▶ _REQUIRED WORK_:
Please go line by line through the material and copy each one containing the word "Terms".

▶ _THE DATA_:
----

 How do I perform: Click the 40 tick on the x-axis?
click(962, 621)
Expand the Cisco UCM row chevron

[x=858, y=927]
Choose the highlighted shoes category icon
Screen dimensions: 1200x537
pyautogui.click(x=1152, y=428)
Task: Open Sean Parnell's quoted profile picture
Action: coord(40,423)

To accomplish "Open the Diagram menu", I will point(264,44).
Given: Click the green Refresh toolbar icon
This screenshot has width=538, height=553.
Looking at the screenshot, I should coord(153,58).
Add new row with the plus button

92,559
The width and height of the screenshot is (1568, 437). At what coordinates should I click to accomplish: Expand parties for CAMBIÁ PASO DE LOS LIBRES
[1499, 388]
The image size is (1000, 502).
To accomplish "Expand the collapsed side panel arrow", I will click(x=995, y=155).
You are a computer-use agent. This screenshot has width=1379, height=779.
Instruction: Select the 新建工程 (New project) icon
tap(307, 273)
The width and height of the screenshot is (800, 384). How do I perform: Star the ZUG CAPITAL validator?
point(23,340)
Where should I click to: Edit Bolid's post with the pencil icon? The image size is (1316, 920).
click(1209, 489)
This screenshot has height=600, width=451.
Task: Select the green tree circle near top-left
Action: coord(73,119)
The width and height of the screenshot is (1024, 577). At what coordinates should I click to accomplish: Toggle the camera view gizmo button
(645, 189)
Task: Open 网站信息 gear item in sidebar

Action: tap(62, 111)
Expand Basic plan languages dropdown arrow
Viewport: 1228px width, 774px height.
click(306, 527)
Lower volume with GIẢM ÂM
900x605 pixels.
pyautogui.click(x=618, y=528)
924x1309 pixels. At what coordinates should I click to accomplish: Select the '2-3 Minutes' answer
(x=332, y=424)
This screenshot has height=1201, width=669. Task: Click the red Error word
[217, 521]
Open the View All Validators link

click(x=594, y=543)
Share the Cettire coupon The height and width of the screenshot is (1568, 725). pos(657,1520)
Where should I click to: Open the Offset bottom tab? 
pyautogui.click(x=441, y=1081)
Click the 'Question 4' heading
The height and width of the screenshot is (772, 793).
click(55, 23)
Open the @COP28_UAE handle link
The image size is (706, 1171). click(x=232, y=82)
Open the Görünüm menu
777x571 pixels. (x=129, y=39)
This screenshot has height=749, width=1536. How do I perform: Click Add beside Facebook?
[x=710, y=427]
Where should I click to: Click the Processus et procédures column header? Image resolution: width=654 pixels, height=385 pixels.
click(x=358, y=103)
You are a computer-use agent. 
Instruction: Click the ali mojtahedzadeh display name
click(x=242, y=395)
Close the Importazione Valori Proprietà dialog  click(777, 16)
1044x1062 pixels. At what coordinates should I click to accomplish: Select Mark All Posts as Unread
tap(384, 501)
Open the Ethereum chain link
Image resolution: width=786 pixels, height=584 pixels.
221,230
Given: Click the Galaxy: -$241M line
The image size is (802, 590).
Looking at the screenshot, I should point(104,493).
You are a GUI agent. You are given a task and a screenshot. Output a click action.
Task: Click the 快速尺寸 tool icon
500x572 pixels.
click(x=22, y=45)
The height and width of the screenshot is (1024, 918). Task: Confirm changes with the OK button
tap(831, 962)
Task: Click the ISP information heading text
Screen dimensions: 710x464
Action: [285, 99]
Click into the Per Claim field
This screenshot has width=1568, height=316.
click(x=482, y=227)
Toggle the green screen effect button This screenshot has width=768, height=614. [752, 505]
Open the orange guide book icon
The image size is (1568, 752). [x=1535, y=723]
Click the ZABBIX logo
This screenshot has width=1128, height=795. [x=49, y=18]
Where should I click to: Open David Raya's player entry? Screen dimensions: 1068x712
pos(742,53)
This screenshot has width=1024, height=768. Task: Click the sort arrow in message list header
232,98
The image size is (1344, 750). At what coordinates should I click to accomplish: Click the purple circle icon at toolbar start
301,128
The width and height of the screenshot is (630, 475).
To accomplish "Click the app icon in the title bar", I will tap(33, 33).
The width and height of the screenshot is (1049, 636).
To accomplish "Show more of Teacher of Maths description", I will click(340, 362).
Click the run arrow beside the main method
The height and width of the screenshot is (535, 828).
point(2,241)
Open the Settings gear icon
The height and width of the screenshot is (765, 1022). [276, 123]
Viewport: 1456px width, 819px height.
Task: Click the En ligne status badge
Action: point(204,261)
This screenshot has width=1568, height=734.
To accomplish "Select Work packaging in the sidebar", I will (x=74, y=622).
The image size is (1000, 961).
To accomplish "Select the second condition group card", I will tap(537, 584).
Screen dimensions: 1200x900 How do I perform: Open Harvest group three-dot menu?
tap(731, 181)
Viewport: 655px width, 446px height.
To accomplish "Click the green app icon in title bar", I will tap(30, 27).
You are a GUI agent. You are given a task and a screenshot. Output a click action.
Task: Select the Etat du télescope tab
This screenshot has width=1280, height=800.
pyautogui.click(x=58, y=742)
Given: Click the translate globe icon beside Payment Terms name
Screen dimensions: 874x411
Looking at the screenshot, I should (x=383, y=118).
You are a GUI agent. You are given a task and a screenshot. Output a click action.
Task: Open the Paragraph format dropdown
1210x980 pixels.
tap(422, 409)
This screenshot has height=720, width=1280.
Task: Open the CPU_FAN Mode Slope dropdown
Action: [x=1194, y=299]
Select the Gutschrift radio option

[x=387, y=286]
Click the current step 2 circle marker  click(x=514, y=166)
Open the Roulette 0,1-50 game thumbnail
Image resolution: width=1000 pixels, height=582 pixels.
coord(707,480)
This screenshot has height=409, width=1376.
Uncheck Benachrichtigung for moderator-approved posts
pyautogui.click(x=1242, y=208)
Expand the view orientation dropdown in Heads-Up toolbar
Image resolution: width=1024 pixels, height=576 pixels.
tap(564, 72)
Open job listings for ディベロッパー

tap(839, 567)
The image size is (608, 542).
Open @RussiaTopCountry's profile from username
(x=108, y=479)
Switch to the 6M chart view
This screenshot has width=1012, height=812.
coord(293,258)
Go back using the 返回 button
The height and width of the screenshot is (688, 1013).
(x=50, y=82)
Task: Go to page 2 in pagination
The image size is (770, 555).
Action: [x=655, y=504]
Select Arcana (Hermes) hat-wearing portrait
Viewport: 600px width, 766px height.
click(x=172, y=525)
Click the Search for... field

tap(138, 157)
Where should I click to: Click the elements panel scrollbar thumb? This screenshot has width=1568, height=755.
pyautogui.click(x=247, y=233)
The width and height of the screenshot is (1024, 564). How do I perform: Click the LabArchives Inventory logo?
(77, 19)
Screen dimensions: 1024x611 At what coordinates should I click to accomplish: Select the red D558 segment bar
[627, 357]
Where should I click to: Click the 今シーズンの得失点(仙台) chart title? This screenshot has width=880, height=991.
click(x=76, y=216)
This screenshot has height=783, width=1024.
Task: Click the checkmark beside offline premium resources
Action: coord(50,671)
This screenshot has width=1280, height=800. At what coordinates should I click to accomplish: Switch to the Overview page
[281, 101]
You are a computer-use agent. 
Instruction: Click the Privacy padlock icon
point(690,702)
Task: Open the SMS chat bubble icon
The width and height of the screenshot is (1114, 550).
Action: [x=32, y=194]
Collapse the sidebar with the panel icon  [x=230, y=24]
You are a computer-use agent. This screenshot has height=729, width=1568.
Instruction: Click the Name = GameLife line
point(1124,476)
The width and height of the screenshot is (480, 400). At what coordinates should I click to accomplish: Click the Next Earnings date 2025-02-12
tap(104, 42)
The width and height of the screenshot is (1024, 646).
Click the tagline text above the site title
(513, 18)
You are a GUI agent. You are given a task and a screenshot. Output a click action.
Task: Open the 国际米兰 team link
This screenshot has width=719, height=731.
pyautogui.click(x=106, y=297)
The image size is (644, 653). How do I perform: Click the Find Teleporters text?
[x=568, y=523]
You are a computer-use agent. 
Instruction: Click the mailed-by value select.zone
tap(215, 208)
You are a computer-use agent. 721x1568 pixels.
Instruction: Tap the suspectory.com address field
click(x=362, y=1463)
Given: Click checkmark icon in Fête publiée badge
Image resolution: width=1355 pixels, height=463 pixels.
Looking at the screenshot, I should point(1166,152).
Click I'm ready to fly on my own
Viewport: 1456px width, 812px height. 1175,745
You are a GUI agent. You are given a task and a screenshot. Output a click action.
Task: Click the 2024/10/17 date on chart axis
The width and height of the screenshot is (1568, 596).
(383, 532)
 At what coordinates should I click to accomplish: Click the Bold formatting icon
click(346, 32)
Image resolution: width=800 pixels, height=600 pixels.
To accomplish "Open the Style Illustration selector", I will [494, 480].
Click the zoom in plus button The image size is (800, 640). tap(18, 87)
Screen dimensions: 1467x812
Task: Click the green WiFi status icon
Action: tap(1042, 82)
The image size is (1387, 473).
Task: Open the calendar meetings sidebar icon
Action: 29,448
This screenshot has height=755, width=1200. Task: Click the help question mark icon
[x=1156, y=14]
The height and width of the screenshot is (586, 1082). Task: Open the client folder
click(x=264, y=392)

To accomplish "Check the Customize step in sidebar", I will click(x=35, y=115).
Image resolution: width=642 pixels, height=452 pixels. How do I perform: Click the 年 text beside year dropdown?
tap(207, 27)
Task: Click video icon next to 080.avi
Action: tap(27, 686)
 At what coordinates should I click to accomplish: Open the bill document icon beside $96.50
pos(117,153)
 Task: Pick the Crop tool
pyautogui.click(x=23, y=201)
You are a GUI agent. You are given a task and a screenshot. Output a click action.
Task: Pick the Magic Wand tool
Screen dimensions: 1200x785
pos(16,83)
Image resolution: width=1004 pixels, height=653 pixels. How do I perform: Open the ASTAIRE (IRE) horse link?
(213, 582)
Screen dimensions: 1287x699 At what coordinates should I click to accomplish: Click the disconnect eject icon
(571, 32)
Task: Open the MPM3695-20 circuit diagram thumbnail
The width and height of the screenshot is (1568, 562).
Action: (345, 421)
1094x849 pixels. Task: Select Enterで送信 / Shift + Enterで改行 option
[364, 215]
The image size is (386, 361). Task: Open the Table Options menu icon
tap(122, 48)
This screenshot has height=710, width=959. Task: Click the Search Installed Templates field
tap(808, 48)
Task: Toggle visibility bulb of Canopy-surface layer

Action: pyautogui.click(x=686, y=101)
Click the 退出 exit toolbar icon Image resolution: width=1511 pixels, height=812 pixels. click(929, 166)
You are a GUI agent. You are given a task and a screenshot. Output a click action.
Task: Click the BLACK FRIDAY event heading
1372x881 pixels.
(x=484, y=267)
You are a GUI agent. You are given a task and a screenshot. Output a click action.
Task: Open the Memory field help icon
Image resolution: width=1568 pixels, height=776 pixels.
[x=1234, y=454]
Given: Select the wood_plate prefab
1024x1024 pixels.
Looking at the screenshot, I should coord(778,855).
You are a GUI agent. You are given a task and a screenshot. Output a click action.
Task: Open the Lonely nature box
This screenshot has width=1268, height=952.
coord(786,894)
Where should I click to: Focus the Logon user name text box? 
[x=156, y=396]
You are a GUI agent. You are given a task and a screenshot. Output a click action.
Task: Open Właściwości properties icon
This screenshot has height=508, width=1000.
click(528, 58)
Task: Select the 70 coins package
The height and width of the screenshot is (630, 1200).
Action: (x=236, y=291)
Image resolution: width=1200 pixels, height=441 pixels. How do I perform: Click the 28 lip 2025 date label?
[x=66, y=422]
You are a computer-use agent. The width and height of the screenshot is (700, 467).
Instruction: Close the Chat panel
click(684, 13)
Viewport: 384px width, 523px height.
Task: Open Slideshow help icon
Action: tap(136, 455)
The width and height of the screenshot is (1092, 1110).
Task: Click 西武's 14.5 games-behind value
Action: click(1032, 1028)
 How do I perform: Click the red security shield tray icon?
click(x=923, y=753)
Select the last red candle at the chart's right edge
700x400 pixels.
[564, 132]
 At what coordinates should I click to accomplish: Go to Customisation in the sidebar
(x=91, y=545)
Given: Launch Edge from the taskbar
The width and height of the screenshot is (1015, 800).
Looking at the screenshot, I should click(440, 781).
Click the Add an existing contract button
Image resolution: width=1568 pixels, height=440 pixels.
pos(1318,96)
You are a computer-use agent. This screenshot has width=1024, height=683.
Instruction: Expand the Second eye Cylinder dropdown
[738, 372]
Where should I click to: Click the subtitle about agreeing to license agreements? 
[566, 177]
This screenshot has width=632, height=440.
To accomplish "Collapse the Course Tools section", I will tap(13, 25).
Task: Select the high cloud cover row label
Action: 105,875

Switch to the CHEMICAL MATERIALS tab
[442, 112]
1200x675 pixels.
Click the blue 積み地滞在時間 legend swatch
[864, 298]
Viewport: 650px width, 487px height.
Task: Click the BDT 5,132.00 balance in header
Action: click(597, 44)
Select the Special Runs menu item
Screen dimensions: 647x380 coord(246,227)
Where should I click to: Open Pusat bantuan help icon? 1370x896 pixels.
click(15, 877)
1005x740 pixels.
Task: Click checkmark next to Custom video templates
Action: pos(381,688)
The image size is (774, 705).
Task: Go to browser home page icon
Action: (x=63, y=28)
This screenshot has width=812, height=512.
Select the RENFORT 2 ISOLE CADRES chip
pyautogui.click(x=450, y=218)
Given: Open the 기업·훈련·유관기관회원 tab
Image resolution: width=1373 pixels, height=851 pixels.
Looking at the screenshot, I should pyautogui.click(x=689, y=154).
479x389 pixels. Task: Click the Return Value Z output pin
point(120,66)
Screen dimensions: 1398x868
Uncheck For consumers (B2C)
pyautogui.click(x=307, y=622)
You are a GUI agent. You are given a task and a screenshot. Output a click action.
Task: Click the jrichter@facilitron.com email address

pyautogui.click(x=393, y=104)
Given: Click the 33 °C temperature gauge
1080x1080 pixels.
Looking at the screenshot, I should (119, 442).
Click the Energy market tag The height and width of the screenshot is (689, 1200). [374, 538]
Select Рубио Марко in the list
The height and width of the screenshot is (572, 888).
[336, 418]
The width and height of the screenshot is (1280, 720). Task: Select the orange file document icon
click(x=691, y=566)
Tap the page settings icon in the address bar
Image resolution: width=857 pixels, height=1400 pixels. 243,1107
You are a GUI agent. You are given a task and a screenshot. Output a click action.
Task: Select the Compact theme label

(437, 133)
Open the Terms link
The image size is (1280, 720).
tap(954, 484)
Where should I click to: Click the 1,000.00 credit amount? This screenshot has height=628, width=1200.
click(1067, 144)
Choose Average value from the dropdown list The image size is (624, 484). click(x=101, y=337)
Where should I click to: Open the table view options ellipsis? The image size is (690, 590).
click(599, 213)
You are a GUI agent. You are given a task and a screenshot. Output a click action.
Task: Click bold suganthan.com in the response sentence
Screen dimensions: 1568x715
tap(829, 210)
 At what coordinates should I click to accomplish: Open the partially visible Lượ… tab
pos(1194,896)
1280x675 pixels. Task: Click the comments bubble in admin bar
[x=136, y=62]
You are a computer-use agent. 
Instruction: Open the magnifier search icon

----

▶ _YOUR SOLUTION_:
Given: Click the translate globe icon beside Payment Terms name
Open the Terms link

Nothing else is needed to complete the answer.